Pedro Guzman is more than OK with the paucity of mosquitoes.

He and his family drove from their hometown of El Paso for a few days of relaxation in San Antonio — and time away from West Texas’ drenching monsoon season.

“I have not noticed one bug. It’s been comfortable, thank God,” Guzman said as he fished for talapia in the San Antonio River near Brackenridge Park with his two daughters, ages 4 and 12, a niece and in-laws.

It was 7 p.m. Thursday. The heat had eased a bit — from a high of 100 degrees to a slightly more reasonable 95.

He described El Paso at this time of year, with plenty of rain and humidity, as a mosquito mecca.

Not that the pests have altogether abandoned San Antonio.

“There’s definitely still mosquitoes,” said Molly Keck, a pest management specialist at Texas A&M Agrilife Extension. “But because we’re in drought and there’s no standing water in artificial containers or storage basins and other places where they breed, the population is naturally going to be lower.”

Mosquitoes are attracted to “stink water” — water that’s nutrient-rich with algae, organic matter or debris. A baby pool left unattended in a backyard can attract them. So can dirty gutters after a rain or a child’s toy with contours where water can pool. Some mosquito species also breed in stormwater basins or mucky water that accumulates in ditches, Keck said.

Mosquitoes lay eggs in standing water, where their larvae will live until they can buzz off to start breeding. But without suitable water, the eggs will not hatch, preventing future adult mosquitoes from continuing the cycle.

The current drought has forced many mosquitoes to search elsewhere for stinky water. Some rivers outside San Antonio — waterways that have been receding and experiencing substantial flow reductions — could be more hospitable than usual for mosquitoes as quick-flowing currents give way to standing pools.
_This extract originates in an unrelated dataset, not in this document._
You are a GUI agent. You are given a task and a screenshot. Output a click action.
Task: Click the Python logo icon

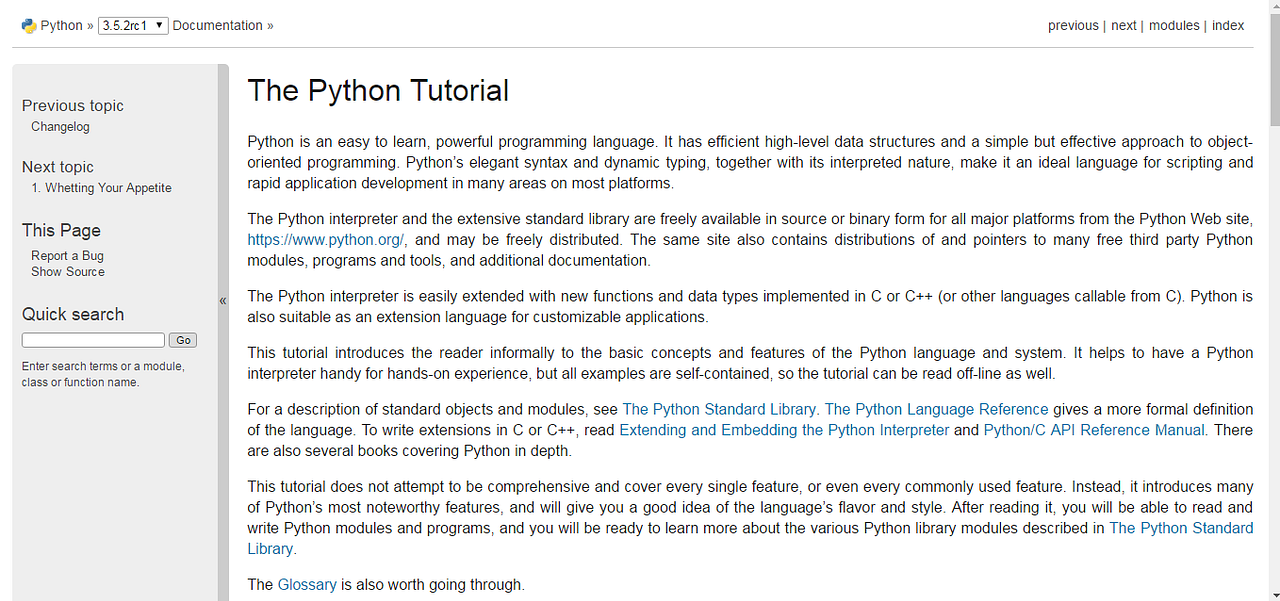[x=29, y=25]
However, these locations may not be nutrient-rich enough for mosquito eggs to survive.

And if mosquitoes discover puddles suitable for breeding on the dwindling Guadalupe or Medina rivers, they would be too far from San Antonio to bother residents.

At the same time, mosquitoes are not going away. In fact, the record-high temperatures this year — with at least 46 days reaching 100 degrees — partially counter the harm the drought’s doing to mosquitoes.

Heat is conducive to mosquito breeding, enabling them to complete their life cycle faster because their metabolism increases when temperatures rise.

In some species of mosquito, the life cycle — in which a bug lays eggs that hatch new mosquitoes that feed, mate and create new eggs — can be as short as a week.

“This area of Texas is pretty mosquito-friendly all year around,” Keck said. “They tend to find a warmer, more protected area to lay low during the colder months, such as some small spot on your porch. They’ll only die if the freezing temperatures are sustained and they can’t find a place to hide.”

Also, higher heat and faster breeding can increase the number of mosquitoes that carry diseases in Texas. There are 85 mosquito species throughout the state, and at least four of them are known to carry and transmit lethal diseases, such as dengue fever, malaria, chikungunya or eastern equine encephalitis — a very rare but extremely severe disease.

Nevertheless, Keck said temperature is not the most important factor to consider when analyzing mosquitoes. Even as climate change results in hotter temperatures in the future, it won’t matter unless there’s water. So future droughts will tend to keep their numbers down.

“If you don’t have a breeding site, that source for them to lay eggs, then you are not going to be seeing a lot of mosquitoes,” she said.

Staff photographer Sam Owens contributed to this report.